Stored data |
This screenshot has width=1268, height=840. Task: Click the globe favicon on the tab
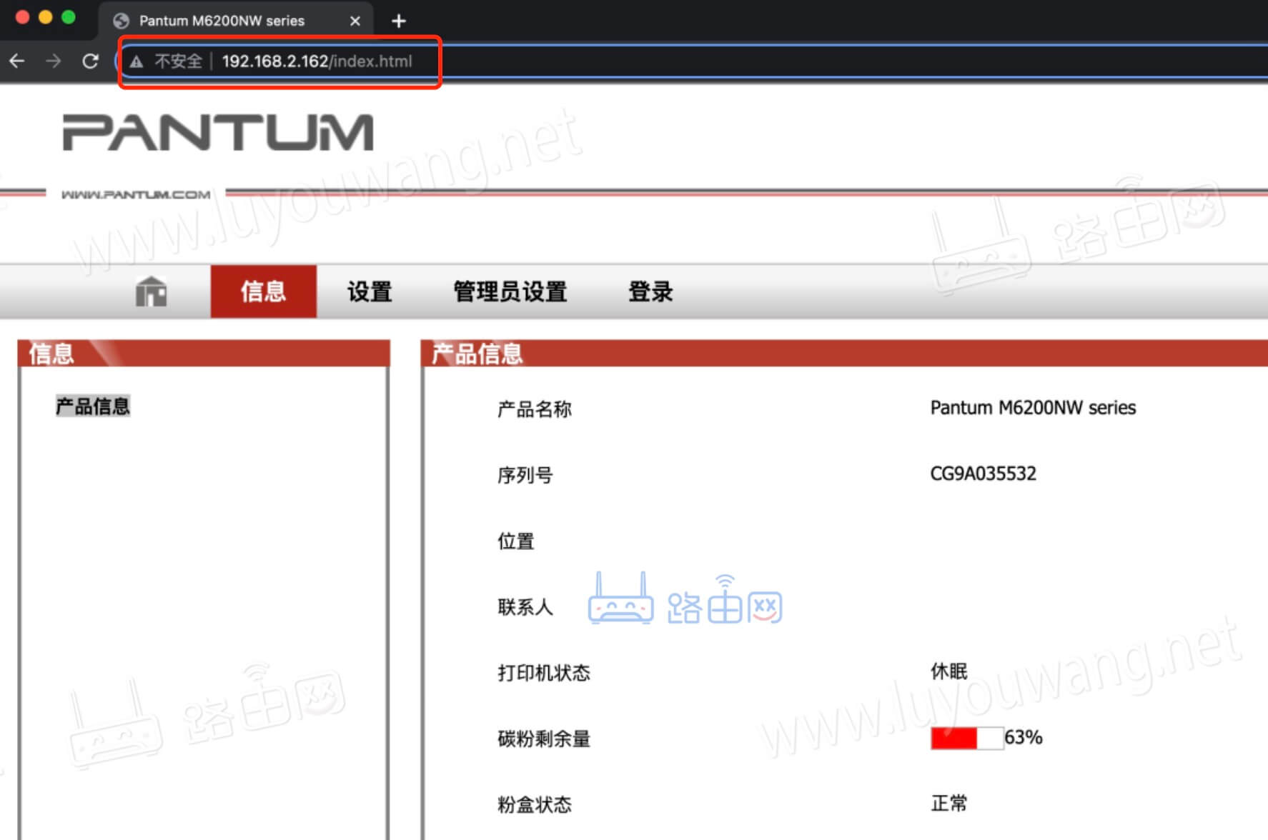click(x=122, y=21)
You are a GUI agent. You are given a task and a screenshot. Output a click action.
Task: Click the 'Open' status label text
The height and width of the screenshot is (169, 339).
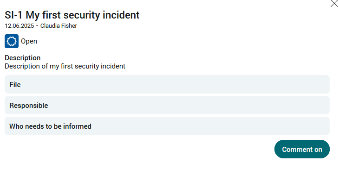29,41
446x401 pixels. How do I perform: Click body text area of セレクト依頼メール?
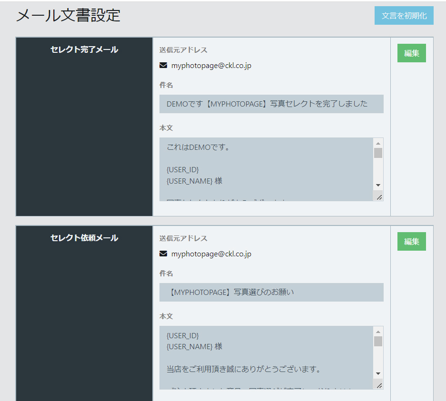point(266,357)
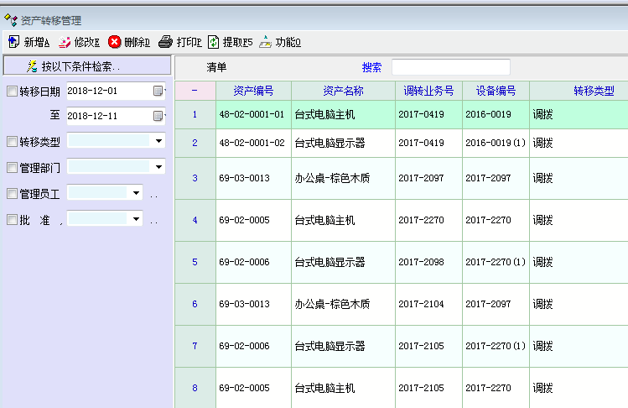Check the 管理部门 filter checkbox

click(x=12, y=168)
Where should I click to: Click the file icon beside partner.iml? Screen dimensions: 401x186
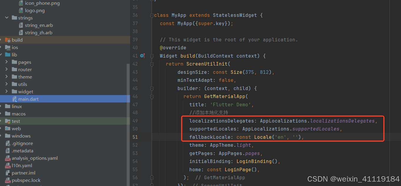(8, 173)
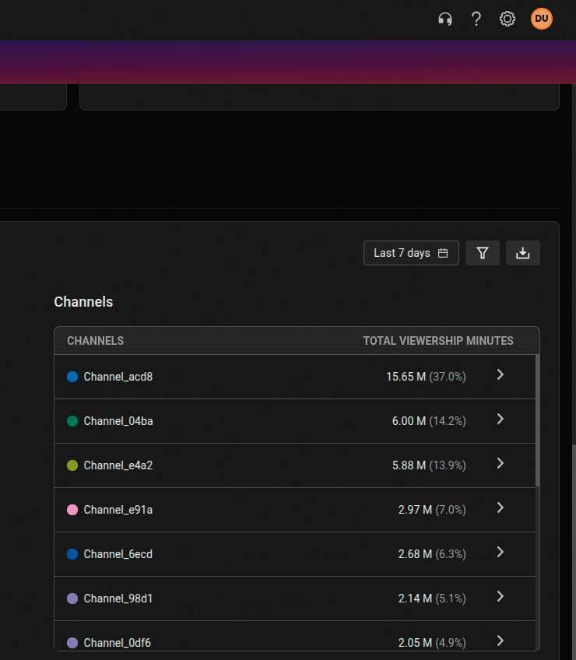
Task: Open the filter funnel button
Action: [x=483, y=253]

What is needed |
Copy out every line of the items above that contains the word "Open".

Response below |
Task: Click the 'Open' status label text
Task: Open the filter funnel button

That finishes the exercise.